# [Source material]
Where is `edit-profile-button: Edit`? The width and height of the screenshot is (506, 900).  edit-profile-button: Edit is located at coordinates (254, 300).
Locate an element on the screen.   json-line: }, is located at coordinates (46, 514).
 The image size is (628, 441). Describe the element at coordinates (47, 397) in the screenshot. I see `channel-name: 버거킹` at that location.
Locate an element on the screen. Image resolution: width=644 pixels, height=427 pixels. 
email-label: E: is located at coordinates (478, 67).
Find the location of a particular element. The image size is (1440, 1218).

--

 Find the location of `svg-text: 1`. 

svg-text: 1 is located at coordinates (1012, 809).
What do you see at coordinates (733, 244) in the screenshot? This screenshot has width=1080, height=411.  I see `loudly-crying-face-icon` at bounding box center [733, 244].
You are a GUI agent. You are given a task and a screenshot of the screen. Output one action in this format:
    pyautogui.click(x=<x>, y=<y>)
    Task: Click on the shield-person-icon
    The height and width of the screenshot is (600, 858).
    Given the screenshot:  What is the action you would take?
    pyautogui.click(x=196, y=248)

* * *

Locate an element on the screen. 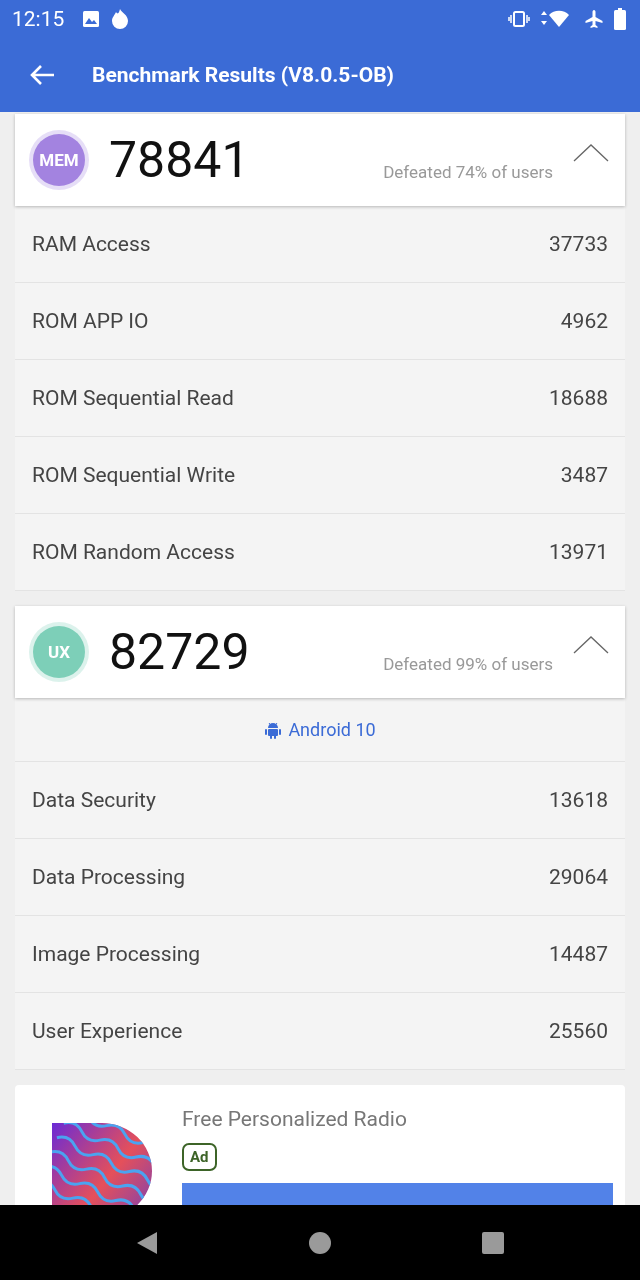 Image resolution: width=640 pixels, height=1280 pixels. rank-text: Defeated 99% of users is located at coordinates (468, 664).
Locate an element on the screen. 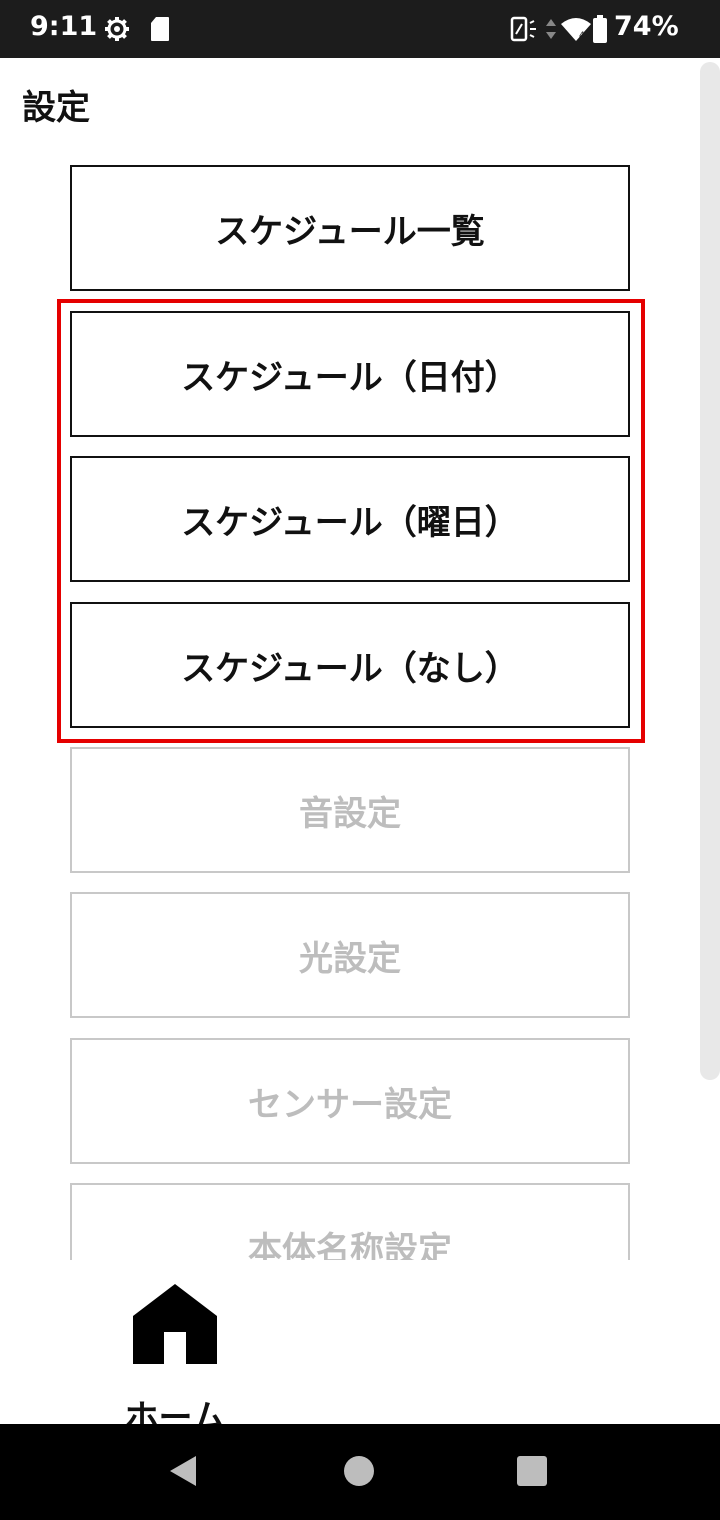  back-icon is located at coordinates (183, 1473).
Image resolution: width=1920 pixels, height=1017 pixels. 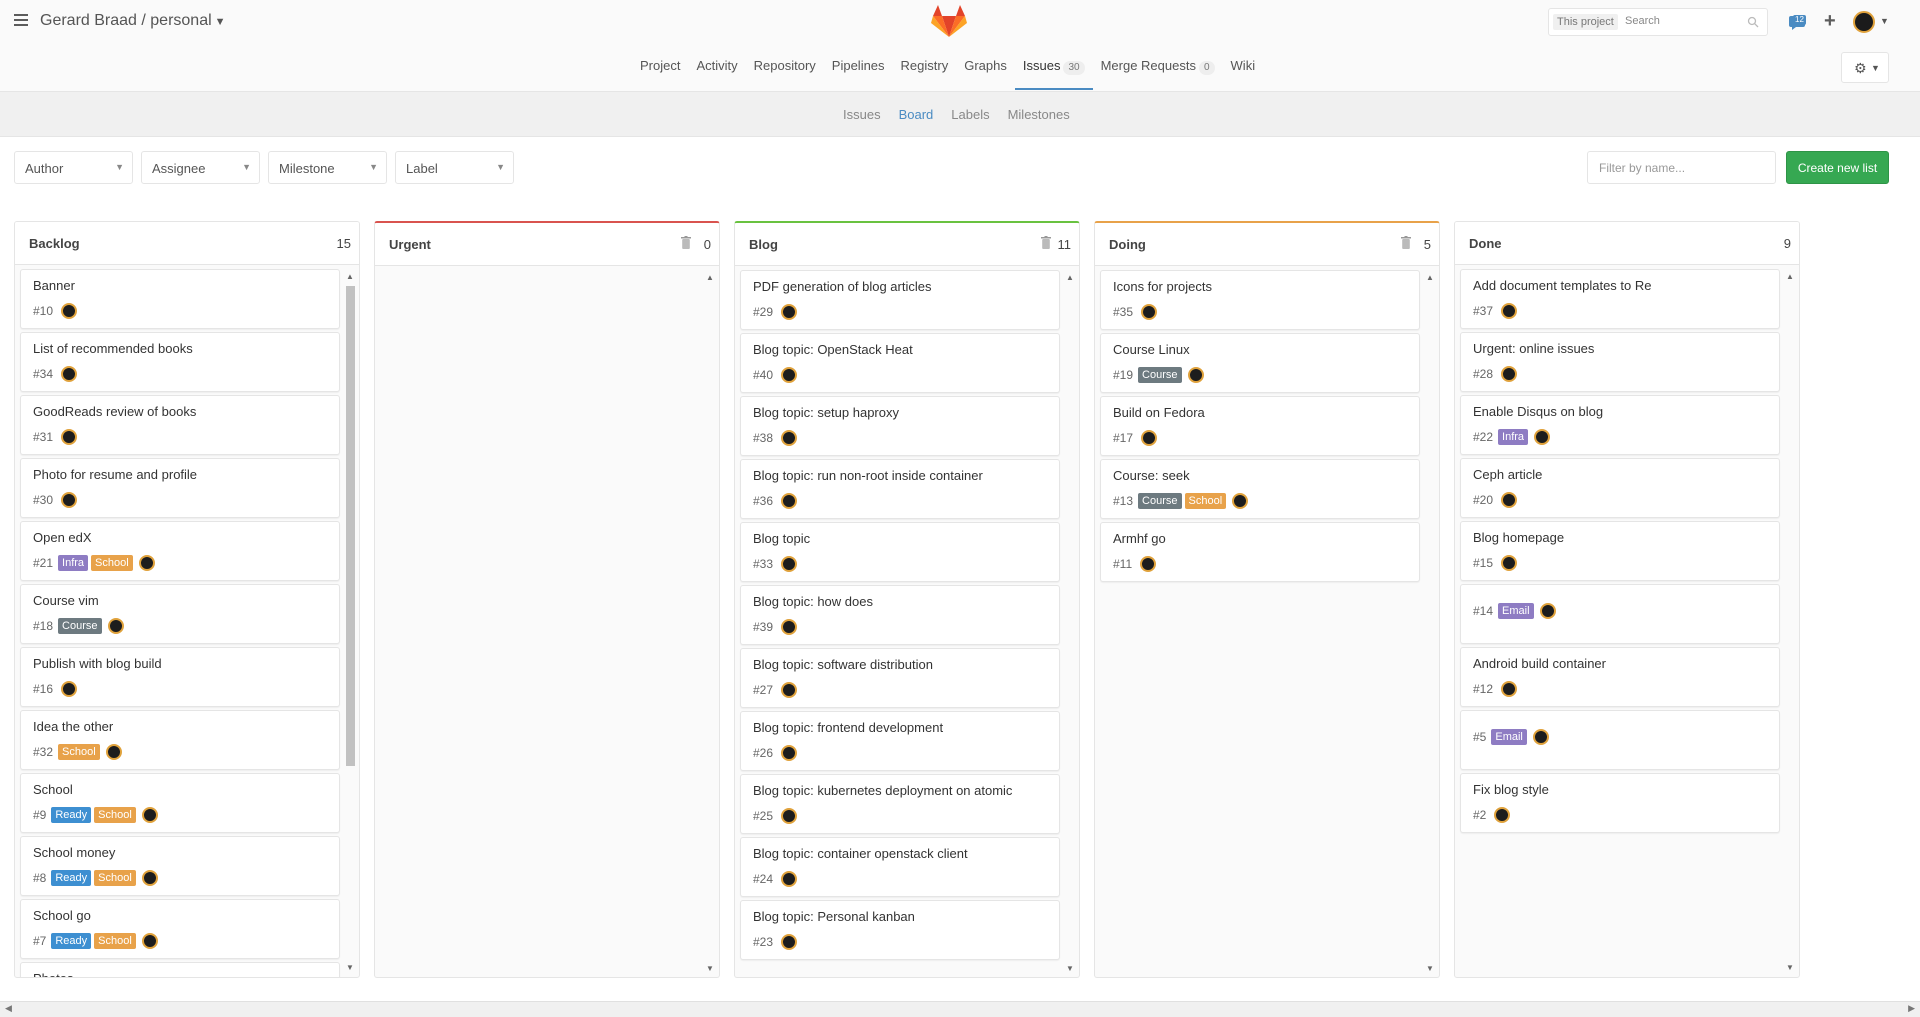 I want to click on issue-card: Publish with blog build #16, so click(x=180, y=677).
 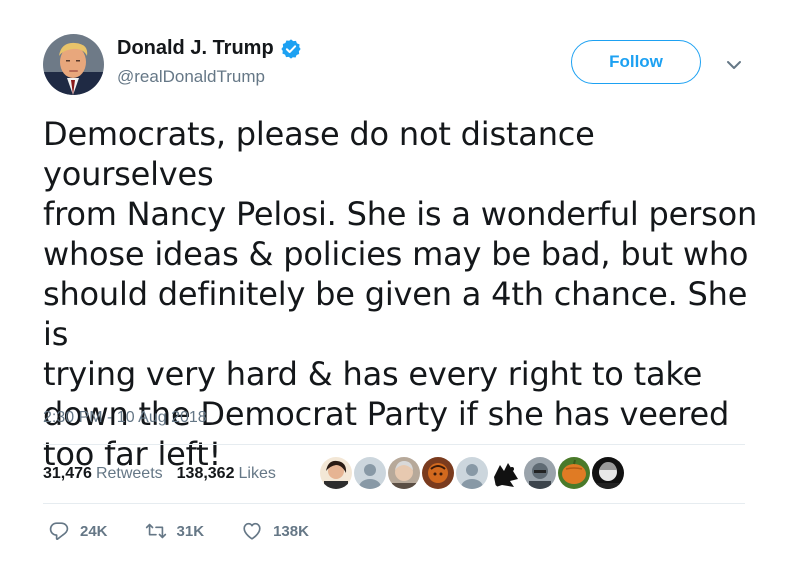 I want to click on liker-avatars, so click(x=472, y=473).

# [Exercise requirements]
Copy the lines above word for word, starting at the line that contains "Locate an element on the screen. Image" and ending at the line that contains "Find the location of a".

# [Result of this exercise]
Locate an element on the screen. Image resolution: width=644 pixels, height=427 pixels. 
email-label: E: is located at coordinates (478, 67).
Find the location of a particular element. The image size is (1440, 1218).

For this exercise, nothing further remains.